Luke laughed, thankful for her trying to lightening up the conversation.
"I don't want to rule anything out. Third kid, 9th kid, anything."
"I think I'd like to rule out kids 4-9." She laughed, picking up one of the pieces from Lorelai and putting it back together.
"Yeah, probably for the best." Luke laughed, picking up another piece. "I hate this. For us, for the third kid, for the world at large waiting on the miraculous things that third kid may have done."
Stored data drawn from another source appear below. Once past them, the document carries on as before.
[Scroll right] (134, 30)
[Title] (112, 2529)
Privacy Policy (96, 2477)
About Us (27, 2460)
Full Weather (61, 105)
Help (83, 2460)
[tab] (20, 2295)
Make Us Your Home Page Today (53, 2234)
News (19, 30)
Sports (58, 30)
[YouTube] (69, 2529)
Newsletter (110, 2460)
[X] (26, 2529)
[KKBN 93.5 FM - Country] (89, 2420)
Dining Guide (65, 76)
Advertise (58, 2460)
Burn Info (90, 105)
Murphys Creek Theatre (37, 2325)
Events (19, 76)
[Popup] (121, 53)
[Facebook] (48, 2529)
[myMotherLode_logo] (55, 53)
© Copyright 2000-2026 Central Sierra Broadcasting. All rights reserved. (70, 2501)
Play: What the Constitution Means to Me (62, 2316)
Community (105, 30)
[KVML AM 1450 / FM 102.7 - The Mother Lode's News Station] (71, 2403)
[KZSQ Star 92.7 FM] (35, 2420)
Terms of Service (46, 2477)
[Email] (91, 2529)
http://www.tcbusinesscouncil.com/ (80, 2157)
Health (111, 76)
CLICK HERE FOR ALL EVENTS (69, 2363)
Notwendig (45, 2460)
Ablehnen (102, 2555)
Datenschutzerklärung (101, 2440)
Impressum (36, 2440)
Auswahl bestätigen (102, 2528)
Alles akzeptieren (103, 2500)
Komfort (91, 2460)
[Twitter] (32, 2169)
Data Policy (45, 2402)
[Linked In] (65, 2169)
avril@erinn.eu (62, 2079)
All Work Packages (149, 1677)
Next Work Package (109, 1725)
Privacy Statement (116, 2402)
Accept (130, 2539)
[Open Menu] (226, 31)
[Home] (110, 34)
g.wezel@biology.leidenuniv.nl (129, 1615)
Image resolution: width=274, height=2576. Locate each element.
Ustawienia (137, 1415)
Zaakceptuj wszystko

"I didn't want to talk about this today," Lorelai wiped the last few tears from her eyes and looked across the yard, her eyes coming to rest on the chuppah.
"I'm glad you did." Luke reached over and pulled her to him as she began to unfold, lowering her legs so that they dangled off the swing.
"Luke?"
"Yes Lorelai?"
"Do you still want this -after I showed my cards and admitted to a made for TV movie mental breakdown?"
"I think I may want it a little more, actually."
"Good." She smiled, and he smiled into her hair, placing a quick kiss atop her head as a few more pieces found their way back together.
"We should make some new plans," Luke cleared his throat.
"That would be nice," she sighed, and a few more pieces brought themselves back together.